Collects conflict samples (same-bank pairs)
Performs GF(2) nullspace analysis with subsampling
Finds minimal-weight basis of candidate masks
Evaluates accuracy with confusion matrix

Stage 3: Row Mask Derivation

Collects same-bank pairs with known timing behavior
Applies invariance filtering (bits constant in hits, varying in conflicts)
Derives row masks from bank mask nullspace
Validates against collected samples

Automatic Pipeline Parameters

Memory Configuration

-m <MB>: Memory size in megabytes (default: 25600 MB / 25 GB)
-p <percent>: Portion of system DRAM to allocate (overrides -m)
-d, --delay <us>: Inter-pair delay in microseconds to avoid tFAW violations (default: 0)

Stage 1: Threshold Detection Options

--threshold <cycles>: Manually set threshold, skip auto-detection (default: auto)
- Example: --threshold 260
--threshold-samples <n>: Samples for histogram (default: 100000)
- Example: --threshold-samples 200000

Stage 2: Bank Mask Detection Options

--bank-conflicts <n>: Target conflict samples (default: 5000)
--bank-measurements <n>: Max measurements (default: 3000000)
--bank-subsample <n>: Subsample size for nullspace (default: 1000)
--bank-rounds <n>: Subsampling iterations (default: 35)
--bank-attempts <n>: Max retry attempts (default: 3)

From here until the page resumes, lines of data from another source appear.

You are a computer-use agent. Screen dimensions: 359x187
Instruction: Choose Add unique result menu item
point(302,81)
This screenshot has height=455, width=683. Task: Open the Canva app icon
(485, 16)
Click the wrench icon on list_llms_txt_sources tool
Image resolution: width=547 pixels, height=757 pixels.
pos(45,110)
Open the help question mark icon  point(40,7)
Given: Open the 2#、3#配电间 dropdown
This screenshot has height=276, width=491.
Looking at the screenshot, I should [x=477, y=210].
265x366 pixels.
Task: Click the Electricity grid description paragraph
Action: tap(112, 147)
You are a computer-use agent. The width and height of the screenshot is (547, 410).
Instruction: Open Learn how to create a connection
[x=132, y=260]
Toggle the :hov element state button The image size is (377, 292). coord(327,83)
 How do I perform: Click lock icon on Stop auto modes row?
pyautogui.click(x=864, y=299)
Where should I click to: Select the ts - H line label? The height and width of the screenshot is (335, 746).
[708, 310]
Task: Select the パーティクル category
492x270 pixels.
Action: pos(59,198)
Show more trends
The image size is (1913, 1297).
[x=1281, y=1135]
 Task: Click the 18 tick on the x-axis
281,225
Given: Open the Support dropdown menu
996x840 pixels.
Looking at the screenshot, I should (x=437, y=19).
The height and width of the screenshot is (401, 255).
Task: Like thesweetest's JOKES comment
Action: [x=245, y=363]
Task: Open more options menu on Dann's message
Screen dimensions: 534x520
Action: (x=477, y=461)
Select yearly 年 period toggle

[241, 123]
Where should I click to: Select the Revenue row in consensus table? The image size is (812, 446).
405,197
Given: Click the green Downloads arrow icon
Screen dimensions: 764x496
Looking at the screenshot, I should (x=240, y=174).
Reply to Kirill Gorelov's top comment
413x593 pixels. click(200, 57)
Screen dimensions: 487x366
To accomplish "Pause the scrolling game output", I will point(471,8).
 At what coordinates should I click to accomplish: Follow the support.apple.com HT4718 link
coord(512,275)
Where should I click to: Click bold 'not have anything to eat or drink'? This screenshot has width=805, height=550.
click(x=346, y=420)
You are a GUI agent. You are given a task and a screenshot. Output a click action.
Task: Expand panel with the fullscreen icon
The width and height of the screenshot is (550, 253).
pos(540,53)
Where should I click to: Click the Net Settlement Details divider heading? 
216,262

Stage 3: Row Mask Detection Options

--row-pairs <n>: Target same-bank pairs (default: 8000)
--row-min-hits <n>: Minimum hit samples (default: 1000)
--row-min-conflicts <n>: Minimum conflict samples (default: 1000)
--row-max-attempts <n>: Max sampling attempts (default: 2400000)

Other Options

-v: Verbose output
-d, --delay <us>: Delay between measurements (µs) for tFAW mitigation (default: 0)
--force-multiple-rounds: Force multiple rounds for validation

Examples

Basic Run

sudo ./main --full-analysis -p 25

High Precision

sudo ./main --full-analysis -p 50 \
  --bank-conflicts 10000 --bank-rounds 60 --row-pairs 15000

Manual Threshold (Skip Stage 1)

sudo ./main --full-analysis --threshold 260 -p 25

Difficult/Noisy Systems

sudo ./main --full-analysis -p 50 \
  --threshold-samples 200000 \
  --bank-conflicts 15000 --bank-subsample 2000 --bank-rounds 80 \
  --row-pairs 20000 --row-min-hits 3000

With tFAW Mitigation

sudo ./main --full-analysis -p 50 --delay 10

Output Files

latencies.dat: Raw latency samples for threshold analysis
smoothed_histogram.dat: Histogram with smoothing applied
analysis_points.dat: Auto-detected threshold, peaks, confidence score
threshold_analysis_summary.txt: Detailed threshold detection report

Workflow 2: Manual Pipeline (Python Analytics)

The manual pipeline separates data collection (C++) from analysis (Python), giving you full control over the analysis parameters and allowing iterative experimentation.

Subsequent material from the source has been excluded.